> [Given entries]
####

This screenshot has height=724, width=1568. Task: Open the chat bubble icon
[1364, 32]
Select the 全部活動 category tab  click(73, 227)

####

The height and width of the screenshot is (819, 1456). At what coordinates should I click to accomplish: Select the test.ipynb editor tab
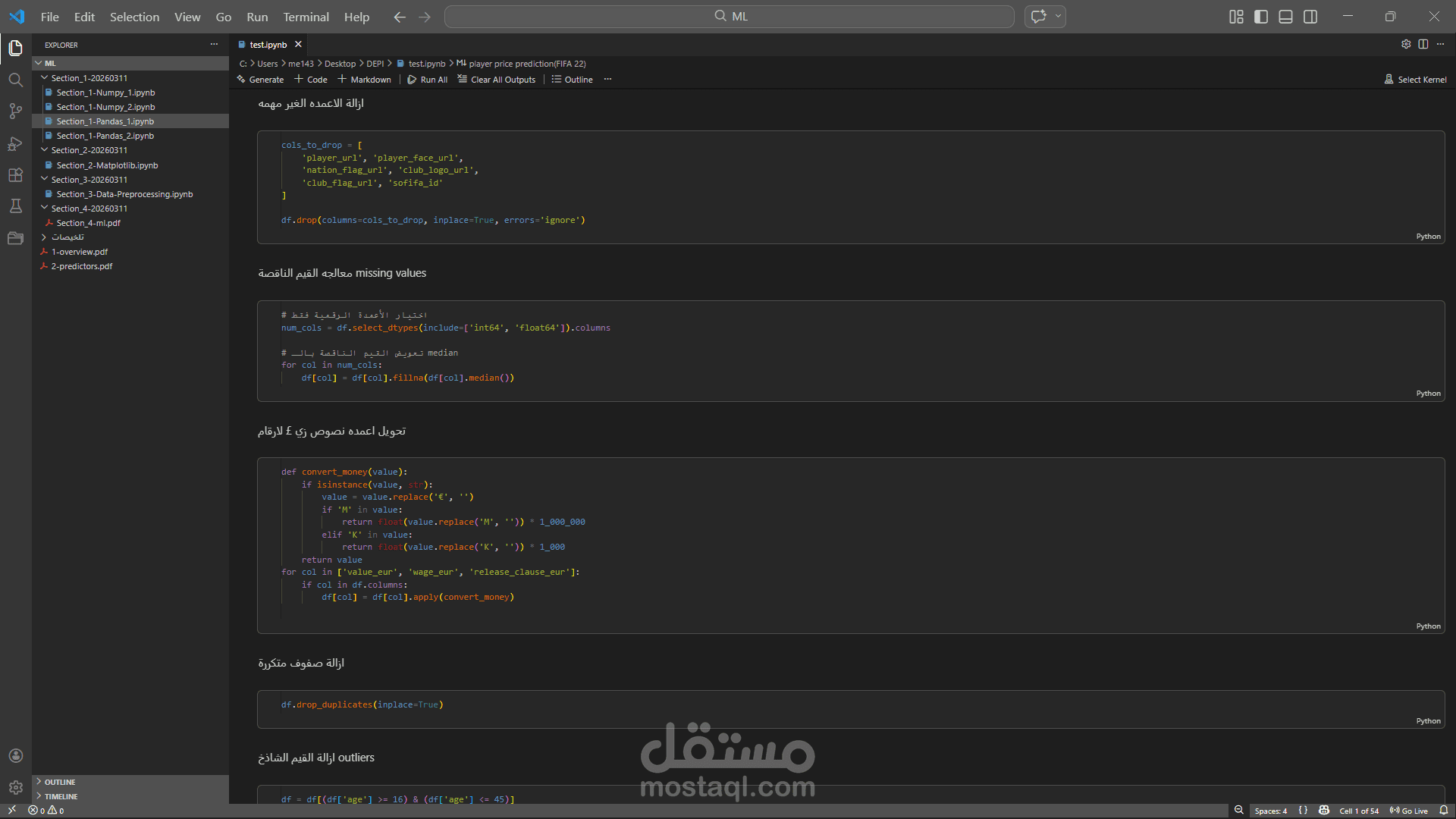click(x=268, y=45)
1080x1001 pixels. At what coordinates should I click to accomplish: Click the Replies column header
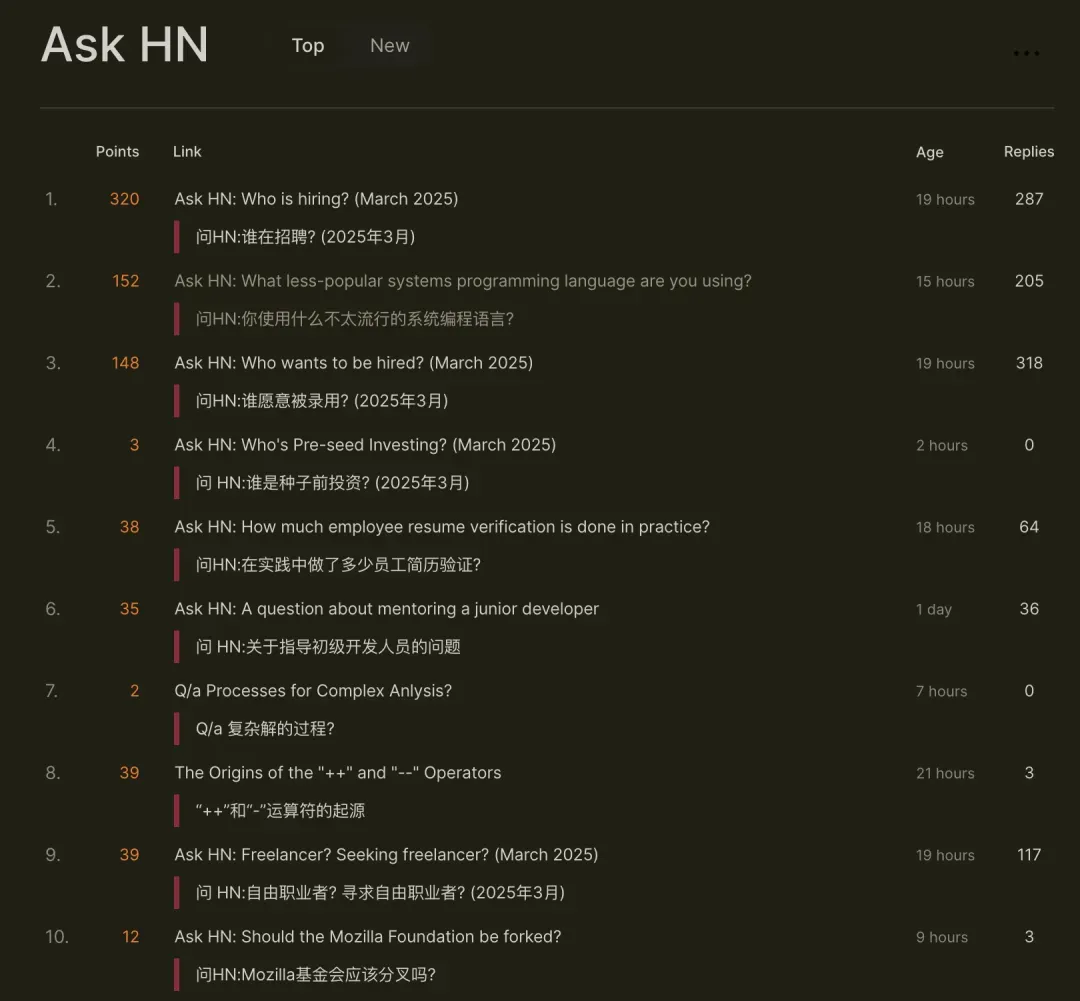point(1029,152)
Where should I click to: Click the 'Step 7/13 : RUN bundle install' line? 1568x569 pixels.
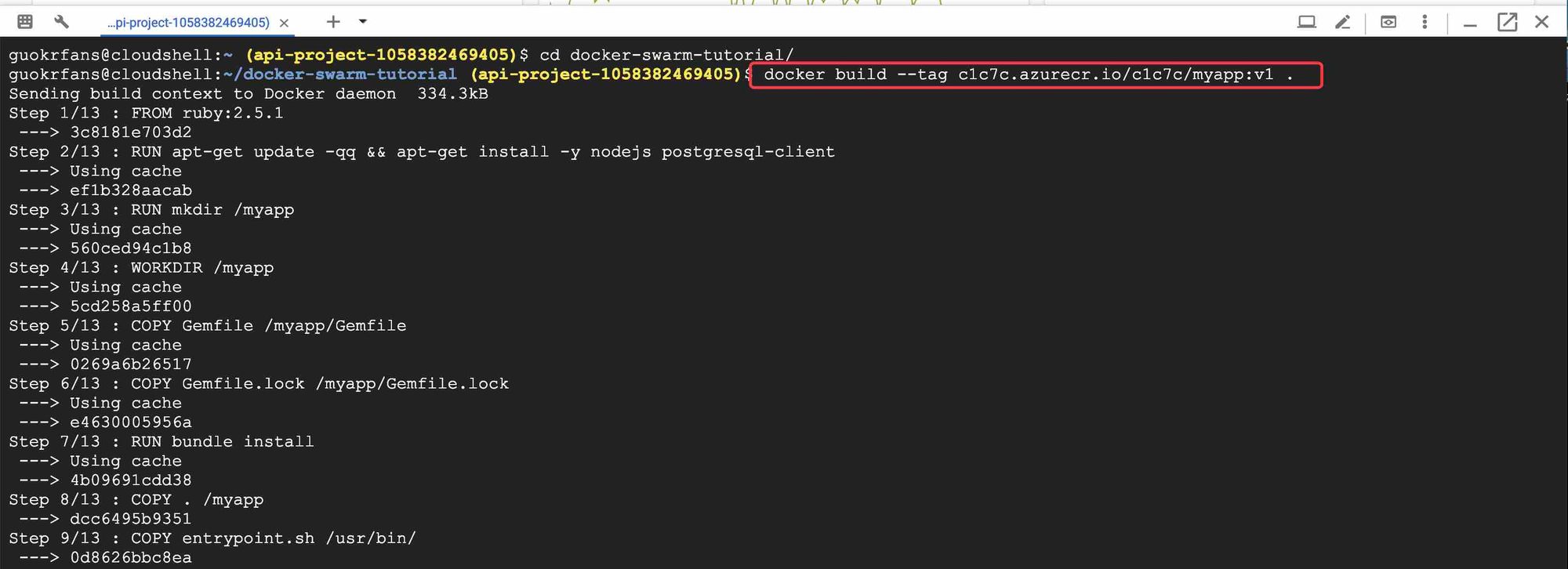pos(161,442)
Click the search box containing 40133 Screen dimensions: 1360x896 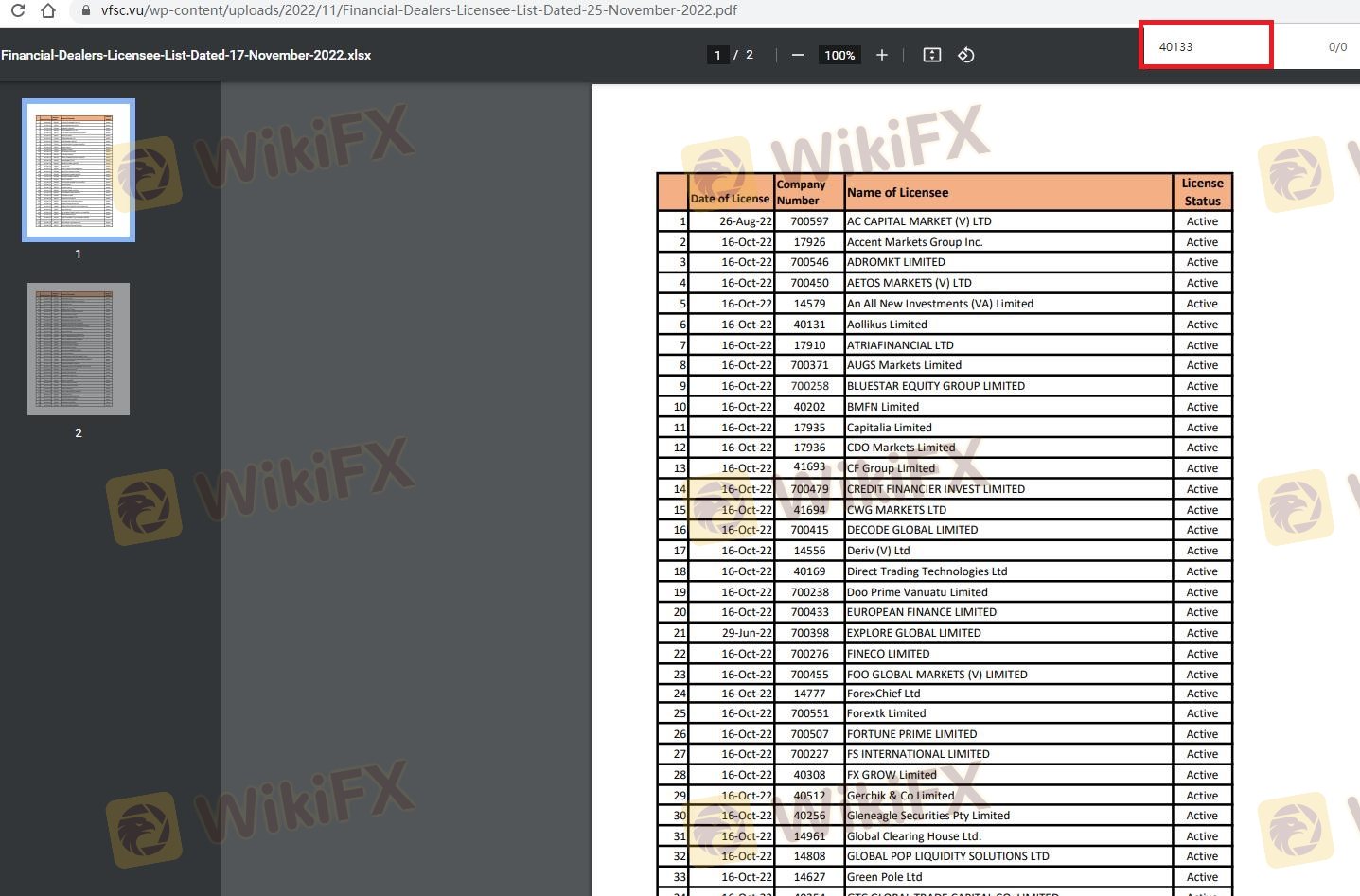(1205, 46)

####

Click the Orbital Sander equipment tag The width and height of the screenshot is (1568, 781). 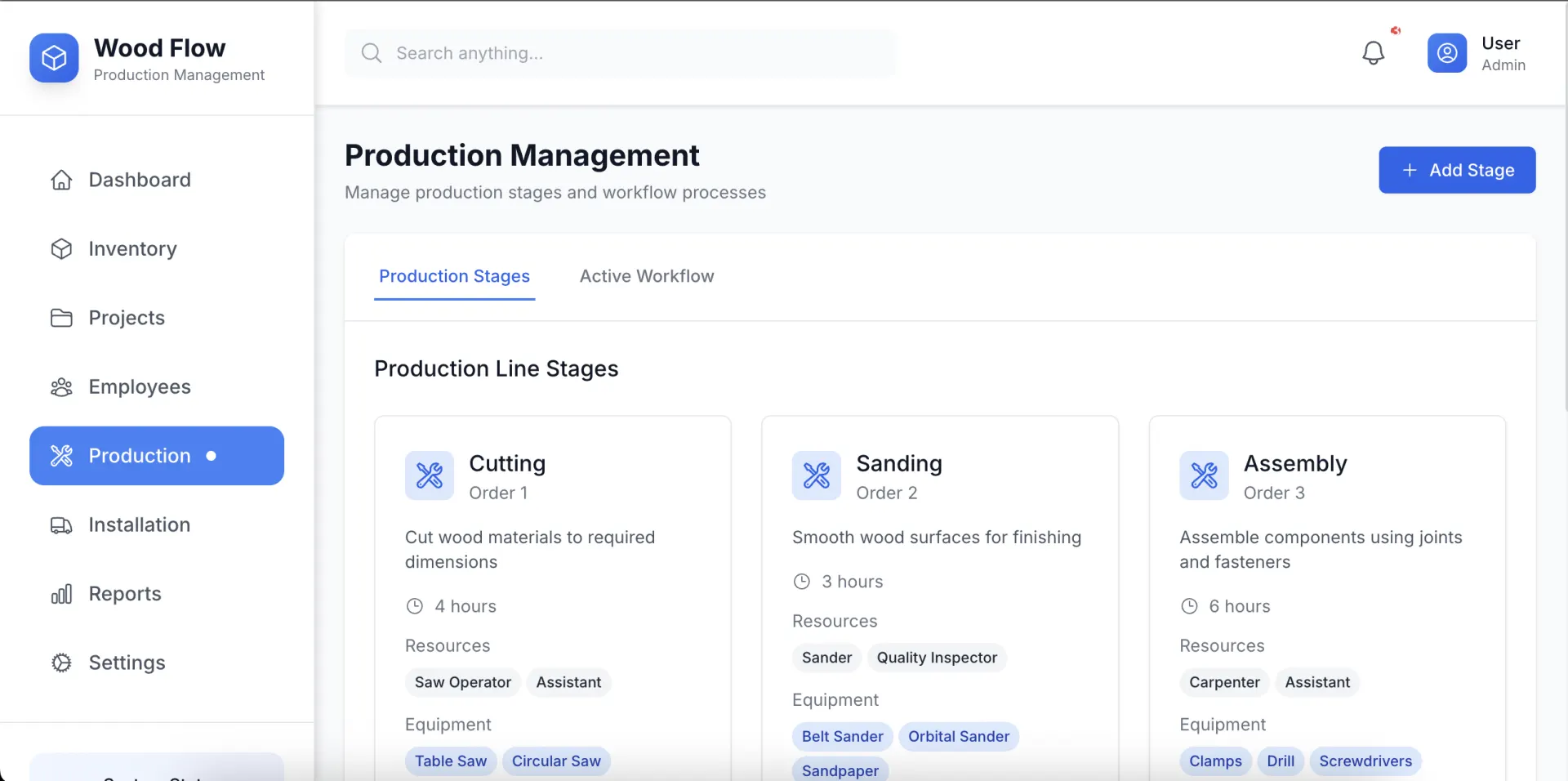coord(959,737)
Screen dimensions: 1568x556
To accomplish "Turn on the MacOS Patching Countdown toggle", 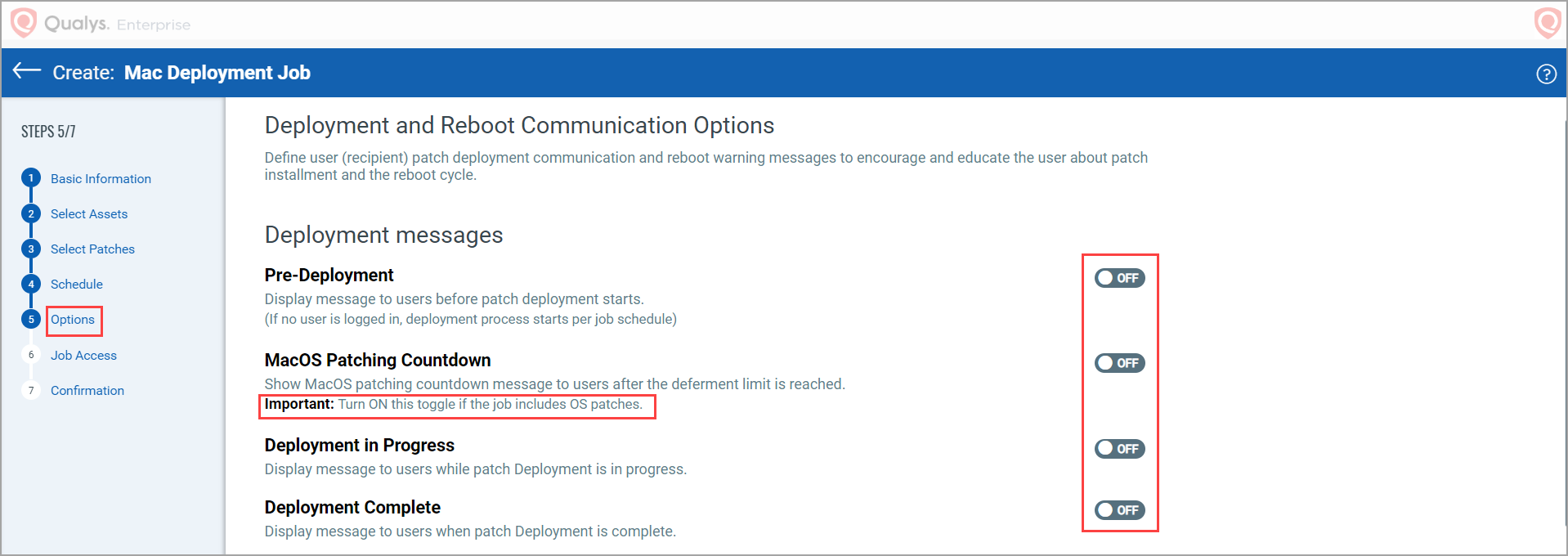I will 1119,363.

####

> [Problem description] Rewrite the listing lines from the one holding "This screenshot has" through the one holding "Select the 全部活動", inclusive, changing "chat bubble" to "message bubble" and leaving everything else as it stands.

> [Task solution]
This screenshot has height=724, width=1568. Task: Open the message bubble icon
[1364, 32]
Select the 全部活動 category tab  click(73, 227)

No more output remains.